-- begin Record extracts --

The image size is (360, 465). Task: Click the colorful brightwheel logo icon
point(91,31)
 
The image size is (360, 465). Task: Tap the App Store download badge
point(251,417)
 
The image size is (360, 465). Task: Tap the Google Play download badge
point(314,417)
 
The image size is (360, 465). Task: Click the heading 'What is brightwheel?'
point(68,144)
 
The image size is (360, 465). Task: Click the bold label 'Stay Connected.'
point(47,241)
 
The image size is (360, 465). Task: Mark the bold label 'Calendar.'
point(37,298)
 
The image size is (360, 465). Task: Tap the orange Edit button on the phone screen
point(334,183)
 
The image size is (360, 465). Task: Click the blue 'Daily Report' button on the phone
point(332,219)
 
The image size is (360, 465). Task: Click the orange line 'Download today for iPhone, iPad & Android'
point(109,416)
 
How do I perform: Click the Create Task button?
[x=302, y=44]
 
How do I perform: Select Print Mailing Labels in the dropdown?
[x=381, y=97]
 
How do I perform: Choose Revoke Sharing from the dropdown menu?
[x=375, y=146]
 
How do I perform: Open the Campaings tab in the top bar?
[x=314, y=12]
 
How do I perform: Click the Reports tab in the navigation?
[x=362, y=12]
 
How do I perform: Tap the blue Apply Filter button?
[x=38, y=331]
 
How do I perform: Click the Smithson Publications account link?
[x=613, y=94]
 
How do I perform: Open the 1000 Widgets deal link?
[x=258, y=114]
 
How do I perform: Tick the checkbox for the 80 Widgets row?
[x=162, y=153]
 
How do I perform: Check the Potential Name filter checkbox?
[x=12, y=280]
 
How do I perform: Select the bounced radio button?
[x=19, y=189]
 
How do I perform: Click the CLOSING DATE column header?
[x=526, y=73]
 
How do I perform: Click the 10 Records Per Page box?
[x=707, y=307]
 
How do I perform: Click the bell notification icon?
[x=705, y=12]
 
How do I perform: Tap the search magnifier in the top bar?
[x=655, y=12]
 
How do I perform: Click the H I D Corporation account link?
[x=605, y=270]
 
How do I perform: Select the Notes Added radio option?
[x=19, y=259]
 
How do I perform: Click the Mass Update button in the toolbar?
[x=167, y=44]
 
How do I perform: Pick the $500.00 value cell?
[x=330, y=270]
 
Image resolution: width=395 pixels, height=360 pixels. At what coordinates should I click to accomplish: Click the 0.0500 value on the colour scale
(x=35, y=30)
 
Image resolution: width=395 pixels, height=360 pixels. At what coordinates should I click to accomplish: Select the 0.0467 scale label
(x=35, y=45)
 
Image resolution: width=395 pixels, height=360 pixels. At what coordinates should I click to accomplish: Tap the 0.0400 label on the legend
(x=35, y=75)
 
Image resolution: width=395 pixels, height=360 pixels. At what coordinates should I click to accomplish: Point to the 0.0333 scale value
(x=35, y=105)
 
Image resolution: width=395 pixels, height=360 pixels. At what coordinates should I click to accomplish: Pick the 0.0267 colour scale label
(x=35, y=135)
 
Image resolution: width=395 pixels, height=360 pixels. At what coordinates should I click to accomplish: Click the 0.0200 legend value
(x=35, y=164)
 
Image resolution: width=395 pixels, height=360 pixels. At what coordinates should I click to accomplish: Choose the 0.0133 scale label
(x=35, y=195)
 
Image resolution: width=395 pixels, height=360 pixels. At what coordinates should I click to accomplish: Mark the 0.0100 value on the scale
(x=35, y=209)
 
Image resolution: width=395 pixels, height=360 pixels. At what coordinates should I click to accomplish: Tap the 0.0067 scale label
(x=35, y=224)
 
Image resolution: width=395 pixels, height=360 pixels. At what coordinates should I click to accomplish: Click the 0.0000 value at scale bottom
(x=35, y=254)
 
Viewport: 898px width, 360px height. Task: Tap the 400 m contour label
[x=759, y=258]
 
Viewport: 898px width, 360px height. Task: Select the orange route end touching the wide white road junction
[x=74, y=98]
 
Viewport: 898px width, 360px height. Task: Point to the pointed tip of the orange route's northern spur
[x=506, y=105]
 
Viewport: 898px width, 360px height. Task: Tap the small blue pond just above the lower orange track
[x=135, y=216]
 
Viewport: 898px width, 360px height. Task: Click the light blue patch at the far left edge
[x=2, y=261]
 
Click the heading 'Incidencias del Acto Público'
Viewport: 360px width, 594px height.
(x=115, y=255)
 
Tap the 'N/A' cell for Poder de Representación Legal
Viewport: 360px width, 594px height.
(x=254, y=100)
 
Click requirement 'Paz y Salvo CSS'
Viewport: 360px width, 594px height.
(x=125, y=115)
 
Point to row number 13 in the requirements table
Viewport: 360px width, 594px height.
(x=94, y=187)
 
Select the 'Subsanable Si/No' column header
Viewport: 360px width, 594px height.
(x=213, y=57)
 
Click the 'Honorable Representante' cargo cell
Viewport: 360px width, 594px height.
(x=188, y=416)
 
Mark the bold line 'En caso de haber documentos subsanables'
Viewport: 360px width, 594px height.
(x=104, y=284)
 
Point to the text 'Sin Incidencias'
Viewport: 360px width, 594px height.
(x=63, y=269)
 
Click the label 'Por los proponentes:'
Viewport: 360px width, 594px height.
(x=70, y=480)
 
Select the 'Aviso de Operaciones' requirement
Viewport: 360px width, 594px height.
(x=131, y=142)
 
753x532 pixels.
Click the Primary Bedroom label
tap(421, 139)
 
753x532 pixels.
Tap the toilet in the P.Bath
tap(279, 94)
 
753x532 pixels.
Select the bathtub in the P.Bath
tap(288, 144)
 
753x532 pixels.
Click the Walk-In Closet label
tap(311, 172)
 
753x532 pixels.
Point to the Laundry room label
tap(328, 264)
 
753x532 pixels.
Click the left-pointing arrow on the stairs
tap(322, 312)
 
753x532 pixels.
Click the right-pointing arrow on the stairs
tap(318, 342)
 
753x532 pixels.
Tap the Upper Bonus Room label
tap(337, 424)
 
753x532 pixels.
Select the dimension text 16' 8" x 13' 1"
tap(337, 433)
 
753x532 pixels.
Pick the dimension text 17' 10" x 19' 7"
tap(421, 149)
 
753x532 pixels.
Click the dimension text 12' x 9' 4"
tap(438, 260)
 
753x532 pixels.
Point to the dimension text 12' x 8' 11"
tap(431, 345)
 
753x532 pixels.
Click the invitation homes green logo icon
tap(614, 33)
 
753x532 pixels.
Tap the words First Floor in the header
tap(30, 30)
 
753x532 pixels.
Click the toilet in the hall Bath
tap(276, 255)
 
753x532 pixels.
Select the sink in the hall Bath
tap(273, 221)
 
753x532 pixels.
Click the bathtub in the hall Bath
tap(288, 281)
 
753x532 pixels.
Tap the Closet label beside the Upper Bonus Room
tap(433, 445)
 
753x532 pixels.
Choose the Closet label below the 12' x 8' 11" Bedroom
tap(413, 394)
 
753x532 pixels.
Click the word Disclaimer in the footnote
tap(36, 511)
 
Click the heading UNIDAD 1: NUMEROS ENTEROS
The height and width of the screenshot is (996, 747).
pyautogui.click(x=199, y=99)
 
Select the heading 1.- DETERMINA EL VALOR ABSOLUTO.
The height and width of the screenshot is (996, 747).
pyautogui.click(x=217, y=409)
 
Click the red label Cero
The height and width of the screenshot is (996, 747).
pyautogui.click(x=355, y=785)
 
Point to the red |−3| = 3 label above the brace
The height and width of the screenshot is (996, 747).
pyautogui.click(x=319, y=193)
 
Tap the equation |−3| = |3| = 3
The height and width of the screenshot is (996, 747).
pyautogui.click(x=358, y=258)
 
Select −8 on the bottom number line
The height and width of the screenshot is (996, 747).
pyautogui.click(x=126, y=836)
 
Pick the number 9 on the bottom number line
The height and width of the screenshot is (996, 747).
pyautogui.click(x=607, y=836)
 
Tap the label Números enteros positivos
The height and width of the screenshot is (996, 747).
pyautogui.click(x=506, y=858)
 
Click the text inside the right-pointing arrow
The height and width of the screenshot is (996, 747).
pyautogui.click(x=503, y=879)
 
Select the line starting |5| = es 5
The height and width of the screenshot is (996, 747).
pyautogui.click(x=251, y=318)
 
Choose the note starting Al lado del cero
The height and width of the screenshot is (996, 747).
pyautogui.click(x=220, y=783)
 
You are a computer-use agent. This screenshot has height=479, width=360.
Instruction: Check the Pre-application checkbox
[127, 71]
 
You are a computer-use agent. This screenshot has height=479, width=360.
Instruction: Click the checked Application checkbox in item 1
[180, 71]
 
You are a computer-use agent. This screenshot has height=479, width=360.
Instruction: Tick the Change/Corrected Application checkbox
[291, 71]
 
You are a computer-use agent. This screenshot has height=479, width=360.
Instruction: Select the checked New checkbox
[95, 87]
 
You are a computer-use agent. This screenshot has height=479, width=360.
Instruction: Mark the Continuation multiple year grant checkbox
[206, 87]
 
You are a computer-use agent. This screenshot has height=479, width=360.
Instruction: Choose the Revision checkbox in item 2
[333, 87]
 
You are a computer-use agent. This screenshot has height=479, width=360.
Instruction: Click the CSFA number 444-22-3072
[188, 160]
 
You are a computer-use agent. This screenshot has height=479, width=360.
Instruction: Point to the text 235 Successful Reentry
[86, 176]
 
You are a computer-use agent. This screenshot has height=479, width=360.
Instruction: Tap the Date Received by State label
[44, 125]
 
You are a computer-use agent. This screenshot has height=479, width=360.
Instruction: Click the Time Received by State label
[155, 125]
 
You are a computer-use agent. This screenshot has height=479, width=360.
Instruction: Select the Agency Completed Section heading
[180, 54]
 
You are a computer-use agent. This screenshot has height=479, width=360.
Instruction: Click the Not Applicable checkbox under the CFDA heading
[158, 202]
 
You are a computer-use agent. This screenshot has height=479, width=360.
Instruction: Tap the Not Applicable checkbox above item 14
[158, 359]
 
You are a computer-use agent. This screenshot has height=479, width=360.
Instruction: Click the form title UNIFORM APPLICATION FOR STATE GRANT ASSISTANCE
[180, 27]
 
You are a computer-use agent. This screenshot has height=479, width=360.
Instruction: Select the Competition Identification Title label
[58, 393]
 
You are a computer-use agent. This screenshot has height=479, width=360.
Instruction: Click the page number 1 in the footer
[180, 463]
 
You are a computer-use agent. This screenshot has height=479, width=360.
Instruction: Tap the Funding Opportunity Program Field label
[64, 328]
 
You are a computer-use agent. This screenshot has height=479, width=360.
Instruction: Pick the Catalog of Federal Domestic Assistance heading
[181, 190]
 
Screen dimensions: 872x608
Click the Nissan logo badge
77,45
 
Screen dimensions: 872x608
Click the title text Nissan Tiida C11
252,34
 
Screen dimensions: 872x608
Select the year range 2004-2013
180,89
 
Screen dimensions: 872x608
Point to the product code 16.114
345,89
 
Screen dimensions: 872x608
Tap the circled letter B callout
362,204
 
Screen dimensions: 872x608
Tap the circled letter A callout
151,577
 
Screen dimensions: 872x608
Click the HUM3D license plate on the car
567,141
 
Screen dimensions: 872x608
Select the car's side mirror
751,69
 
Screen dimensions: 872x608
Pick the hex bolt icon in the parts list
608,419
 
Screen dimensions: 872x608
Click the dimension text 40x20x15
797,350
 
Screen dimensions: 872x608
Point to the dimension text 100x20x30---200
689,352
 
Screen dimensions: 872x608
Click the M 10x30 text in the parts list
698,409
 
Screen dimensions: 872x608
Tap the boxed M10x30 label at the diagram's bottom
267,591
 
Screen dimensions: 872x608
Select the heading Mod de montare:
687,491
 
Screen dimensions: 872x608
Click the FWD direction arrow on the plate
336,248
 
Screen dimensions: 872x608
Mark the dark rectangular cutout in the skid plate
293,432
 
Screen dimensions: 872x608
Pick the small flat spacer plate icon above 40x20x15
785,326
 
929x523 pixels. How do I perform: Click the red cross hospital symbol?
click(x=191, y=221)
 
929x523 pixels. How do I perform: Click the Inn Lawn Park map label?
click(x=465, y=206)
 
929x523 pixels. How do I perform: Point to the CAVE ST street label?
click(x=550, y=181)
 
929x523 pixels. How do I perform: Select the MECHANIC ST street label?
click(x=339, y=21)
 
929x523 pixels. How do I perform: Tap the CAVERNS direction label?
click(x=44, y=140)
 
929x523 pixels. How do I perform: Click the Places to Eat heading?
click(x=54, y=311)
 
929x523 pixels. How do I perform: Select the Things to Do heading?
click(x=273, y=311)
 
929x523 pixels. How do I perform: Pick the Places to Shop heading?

-- end Record extracts --

*Aim:* Rewrite everything from the start of the listing down to the line containing "point(68,144)" as a Markdown table with the columns Row and Listing line, numbering each row and leaving out blank lines.

*Solution for this exercise:*
| Row | Listing line |
|---|---|
| 1 | The image size is (360, 465). Task: Click the colorful brightwheel logo icon |
| 2 | point(91,31) |
| 3 | The image size is (360, 465). Task: Tap the App Store download badge |
| 4 | point(251,417) |
| 5 | The image size is (360, 465). Task: Tap the Google Play download badge |
| 6 | point(314,417) |
| 7 | The image size is (360, 465). Task: Click the heading 'What is brightwheel?' |
| 8 | point(68,144) |